> Consigne A:
D'après le texte fourni, quel peintre Y O cite-t-il comme incarnant avant tout la transparence ?
> Consigne B:
Indiquez si chacune des affirmations suivantes concorde avec le texte fourni, par oui ou par non, en citant à l'identique les mots du texte qui tranchent. (i) Van Gogh peignait en transparence. (ii) Les peintres pompiers du XIXe siècle peignaient en transparence. (iii) Pour J D, la transparence commence avec Rembrandt.
> Consigne C:
Recopiez sans rien modifier le passage du texte fourni situé entre « Mais en même » et « dans cette peinture-là. », bornes incluses.

> Texte fourni:
Mais en même temps ce n'est pas si simple parce que quelqu'un comme Van Gogh qui peignait sans transparence, directement, avait affaire à la totalité dynamique. C'est-à-dire que la façon dont il enchaîne les traits, l'ensemble des objets fait un tout, une unité absolue, il y a une cohérence mais il n'y a pas de transparence. Et par ailleurs la transparence ne suffit pas, puisque que les peintres pompiers du XIXe siècle peignaient en transparence. Au moment de Cézanne il y avait tout une école académique qui travaillait avec la transparence mais ça ne jouait pas. Donc ça peut être sujet à caution.
► Il manquait peut-être le ressort dynamique dans cette peinture-là.
J D : Justement chez Van Gogh il n'y avait pas de repentir, c'était le trait direct, tandis que dans les peintures précédentes il y avait toujours l'étude, le tracé, et on repassait par-dessus. Mais pas chez Van Gogh.
► Chez lui c'était la totalité dynamique sans transparence !
Y O : Pour moi la transparence avant tout c'est Vermeer.
B : Oui, et Rembrandt.
J D : Ça commence avec le sfumato de Léonard de Vinci.

> Données fournies:
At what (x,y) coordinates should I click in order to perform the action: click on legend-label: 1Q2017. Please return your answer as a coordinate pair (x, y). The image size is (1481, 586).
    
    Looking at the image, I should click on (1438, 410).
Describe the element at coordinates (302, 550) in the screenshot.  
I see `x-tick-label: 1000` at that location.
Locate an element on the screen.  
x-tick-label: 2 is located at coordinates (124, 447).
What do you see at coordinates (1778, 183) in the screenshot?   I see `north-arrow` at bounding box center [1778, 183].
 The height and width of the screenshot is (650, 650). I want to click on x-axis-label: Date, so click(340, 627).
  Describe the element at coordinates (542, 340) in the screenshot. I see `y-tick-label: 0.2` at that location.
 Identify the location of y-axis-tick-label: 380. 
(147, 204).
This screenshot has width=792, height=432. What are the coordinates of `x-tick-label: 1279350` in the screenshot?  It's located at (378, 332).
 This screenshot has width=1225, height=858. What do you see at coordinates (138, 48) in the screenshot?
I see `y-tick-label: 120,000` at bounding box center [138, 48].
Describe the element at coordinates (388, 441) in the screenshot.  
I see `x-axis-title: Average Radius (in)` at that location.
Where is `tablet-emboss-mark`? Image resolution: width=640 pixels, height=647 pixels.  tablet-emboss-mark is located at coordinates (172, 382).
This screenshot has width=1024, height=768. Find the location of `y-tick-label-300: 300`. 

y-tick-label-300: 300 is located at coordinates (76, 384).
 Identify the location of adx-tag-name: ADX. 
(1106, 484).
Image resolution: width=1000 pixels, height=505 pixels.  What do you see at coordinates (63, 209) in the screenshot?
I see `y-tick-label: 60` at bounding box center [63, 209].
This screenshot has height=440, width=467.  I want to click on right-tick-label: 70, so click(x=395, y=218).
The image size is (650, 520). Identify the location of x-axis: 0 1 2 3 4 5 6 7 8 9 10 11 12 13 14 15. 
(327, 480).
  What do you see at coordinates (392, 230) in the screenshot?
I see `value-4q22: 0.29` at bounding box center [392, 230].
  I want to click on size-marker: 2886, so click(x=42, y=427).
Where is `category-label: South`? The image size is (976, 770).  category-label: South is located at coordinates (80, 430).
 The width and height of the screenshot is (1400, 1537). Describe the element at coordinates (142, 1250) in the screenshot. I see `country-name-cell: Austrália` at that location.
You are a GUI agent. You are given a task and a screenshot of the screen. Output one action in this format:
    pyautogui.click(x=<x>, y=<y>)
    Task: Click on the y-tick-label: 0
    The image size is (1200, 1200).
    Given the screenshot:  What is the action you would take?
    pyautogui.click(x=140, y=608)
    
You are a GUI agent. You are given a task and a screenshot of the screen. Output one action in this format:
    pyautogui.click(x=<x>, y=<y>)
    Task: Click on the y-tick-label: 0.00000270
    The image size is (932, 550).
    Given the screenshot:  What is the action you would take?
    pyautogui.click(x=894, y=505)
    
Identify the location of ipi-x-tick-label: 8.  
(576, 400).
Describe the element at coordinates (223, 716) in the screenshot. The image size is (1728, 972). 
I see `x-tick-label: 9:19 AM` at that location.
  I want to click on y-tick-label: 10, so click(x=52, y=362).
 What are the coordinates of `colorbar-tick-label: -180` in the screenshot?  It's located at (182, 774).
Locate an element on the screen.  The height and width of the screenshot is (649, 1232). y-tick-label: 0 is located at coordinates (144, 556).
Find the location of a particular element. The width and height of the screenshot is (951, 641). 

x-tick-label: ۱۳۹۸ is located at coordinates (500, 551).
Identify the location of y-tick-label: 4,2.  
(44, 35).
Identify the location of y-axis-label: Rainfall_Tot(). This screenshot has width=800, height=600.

> Votre réponse A:
Vermeer.

> Votre réponse B:
(i) Non : « quelqu'un comme Van Gogh qui peignait sans transparence, directement »
(ii) Oui : « les peintres pompiers du XIXe siècle peignaient en transparence »
(iii) Non : « J D : Ça commence avec le sfumato de Léonard de Vinci. »

> Votre réponse C:
Mais en même temps ce n'est pas si simple parce que quelqu'un comme Van Gogh qui peignait sans transparence, directement, avait affaire à la totalité dynamique. C'est-à-dire que la façon dont il enchaîne les traits, l'ensemble des objets fait un tout, une unité absolue, il y a une cohérence mais il n'y a pas de transparence. Et par ailleurs la transparence ne suffit pas, puisque que les peintres pompiers du XIXe siècle peignaient en transparence. Au moment de Cézanne il y avait tout une école académique qui travaillait avec la transparence mais ça ne jouait pas. Donc ça peut être sujet à caution.
► Il manquait peut-être le ressort dynamique dans cette peinture-là.